Appeal—Time of taking — Notice of entry of judgment — Premature notice — Costs not taxed.
Appeal by the plaintiff from an order of the City Court of the city of ¡Mew York, denying a motion to compel defendant to accept a notice of appeal.
Alexander S. Bacon, for appellant.
John J. O’Connell, for respondent.

Opinion:
Bischoff, J.
The defendant's assertion, that the plaintiff's time to appeal had expired when the notice of appeal was served, was based upon the technical sufficiency of the entry of judgment and notice of entry to set the time running. If the time had commenced to run when the notice of entry was served, the plaintiff was in default and could not be relieved; but where, as here, the bare technicality is asserted, the court is to give the intending appellant the benefit of any technicalities which may serve him, so far as the steps taken by his adversary may have been insufficient to fix the time for an appeal. Livingston v. N. Y. El. R. Co., 69 Hun, 474.

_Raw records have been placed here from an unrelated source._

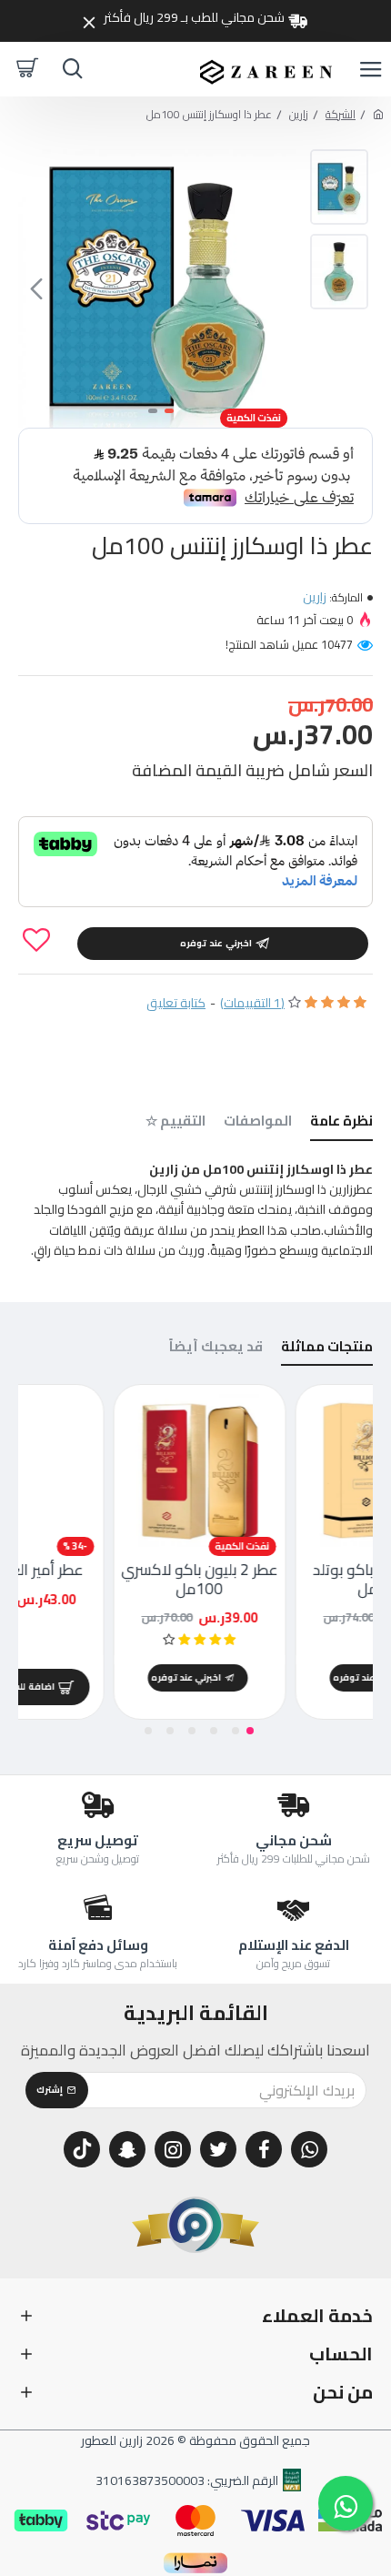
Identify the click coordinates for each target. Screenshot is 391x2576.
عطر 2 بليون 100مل (291, 1570)
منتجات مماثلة (327, 1349)
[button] (278, 288)
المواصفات (258, 1123)
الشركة (341, 114)
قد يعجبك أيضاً (216, 1349)
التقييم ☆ (175, 1123)
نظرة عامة (341, 1123)
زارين (298, 114)
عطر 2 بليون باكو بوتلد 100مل (109, 1579)
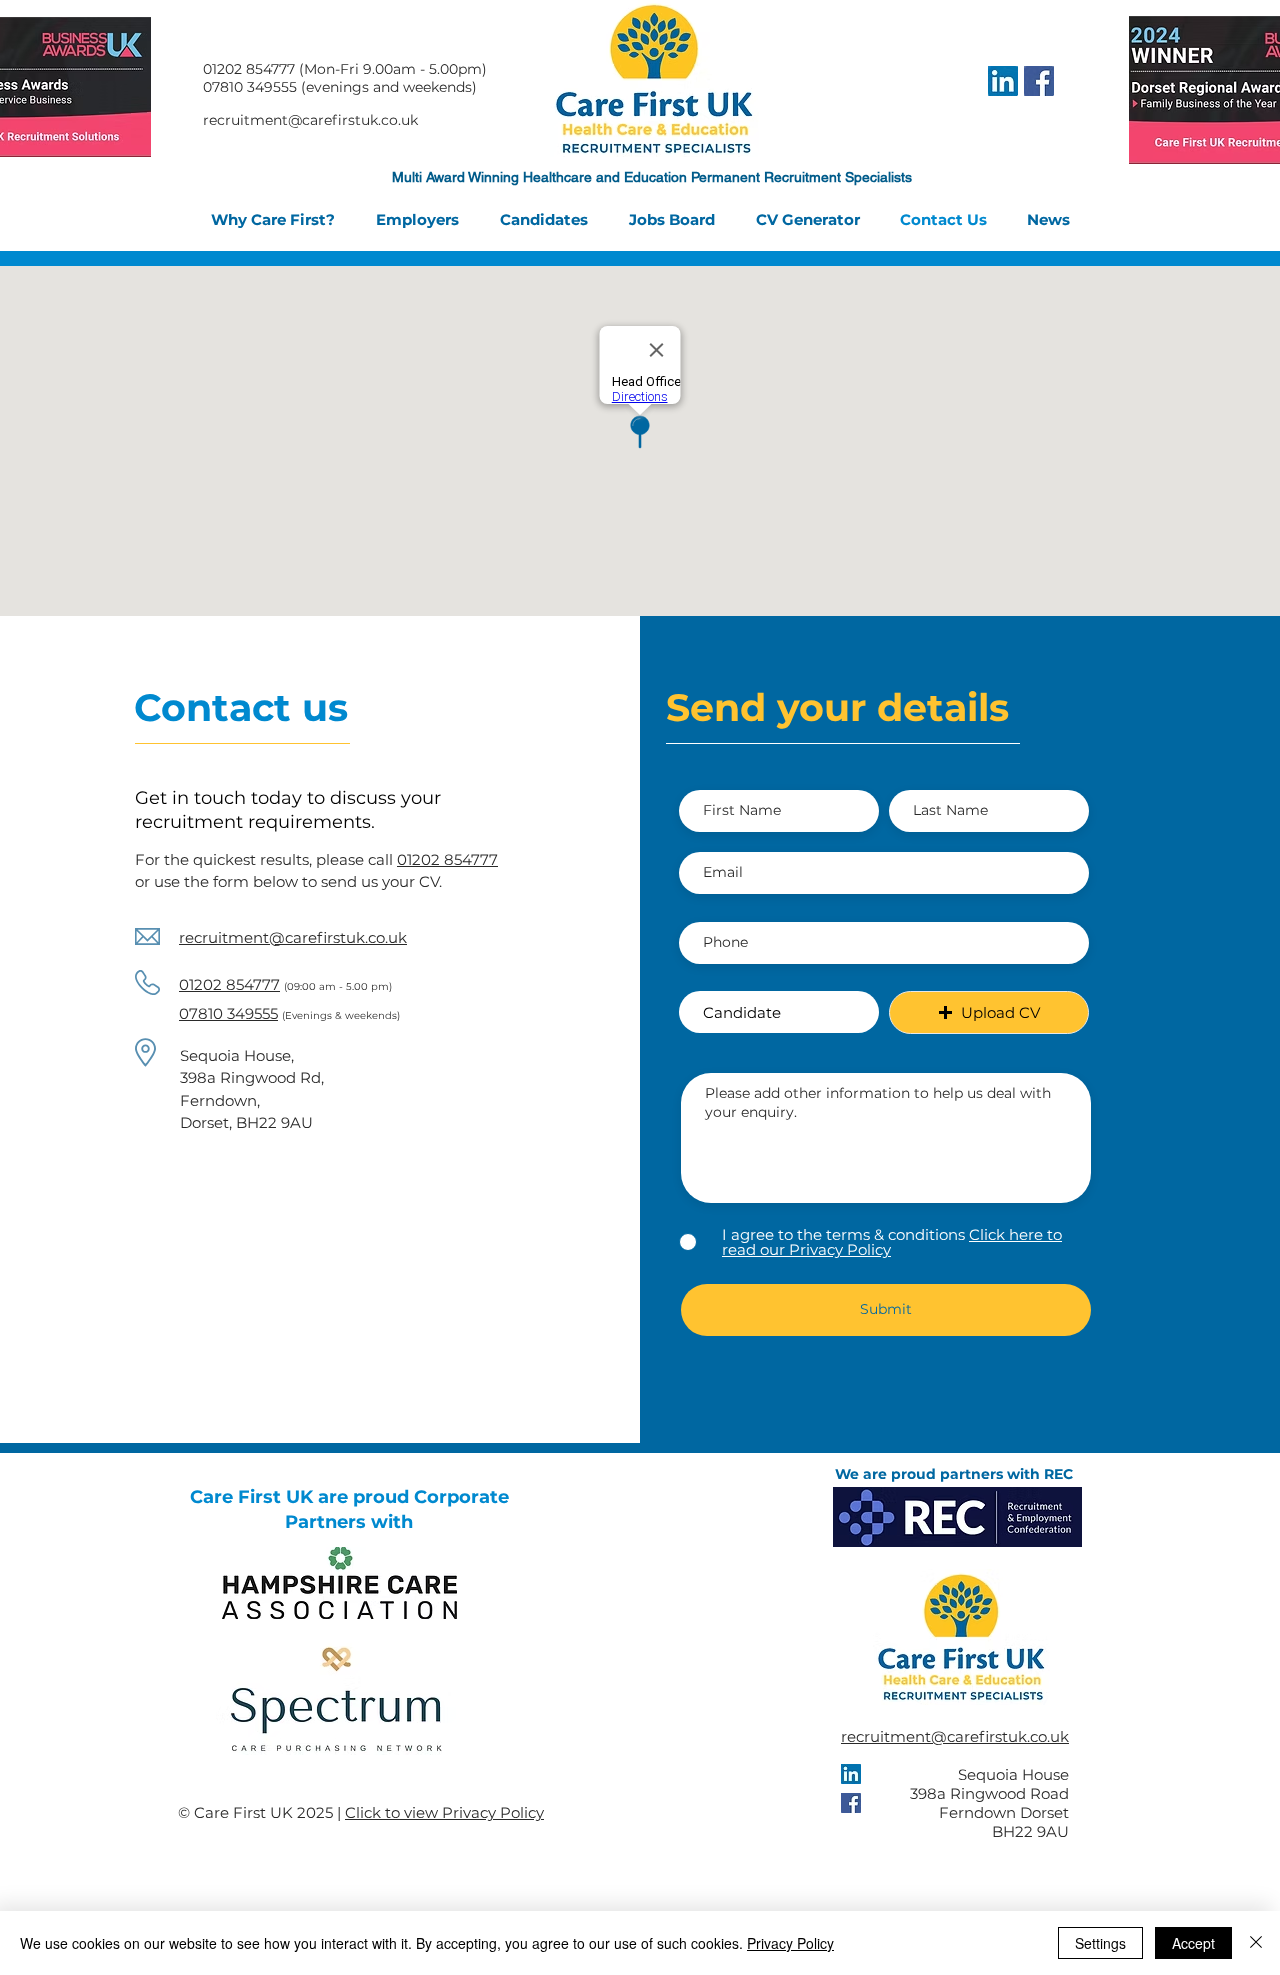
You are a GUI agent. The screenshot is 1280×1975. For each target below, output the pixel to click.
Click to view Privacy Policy (444, 1812)
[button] (989, 1012)
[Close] (1256, 1943)
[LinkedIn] (1003, 81)
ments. (344, 822)
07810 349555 (228, 1013)
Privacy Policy (790, 1943)
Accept (1193, 1943)
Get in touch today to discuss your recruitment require (288, 810)
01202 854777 (229, 984)
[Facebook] (1039, 81)
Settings (1100, 1943)
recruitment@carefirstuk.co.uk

In the present case it appears that, when the notice of entry was served, the costs to be inserted in the judgment, taxed without notice, were noticed by the defendant for re-taxation a day later, the notice of re-taxation being served with the notice of entry; computing the time to appeal from the time of service of the notice of entry, the plaintiff's notice of appeal was twenty-four hours late.
The entry of the judgment with the adjustment of costs still open, however, did not suffice to support a notice of entry which would operate to limit the time to appeal. The point has been directly decided (DeMott v. Kendrick, 63 Hun, 112), and the plaintiff was entitled to jhe order which he sought.
Soott and Tbuax, JJ., concur.'
Order reversed, with ten dollars costs and disbursements, and motion granted, with ten dollars costs.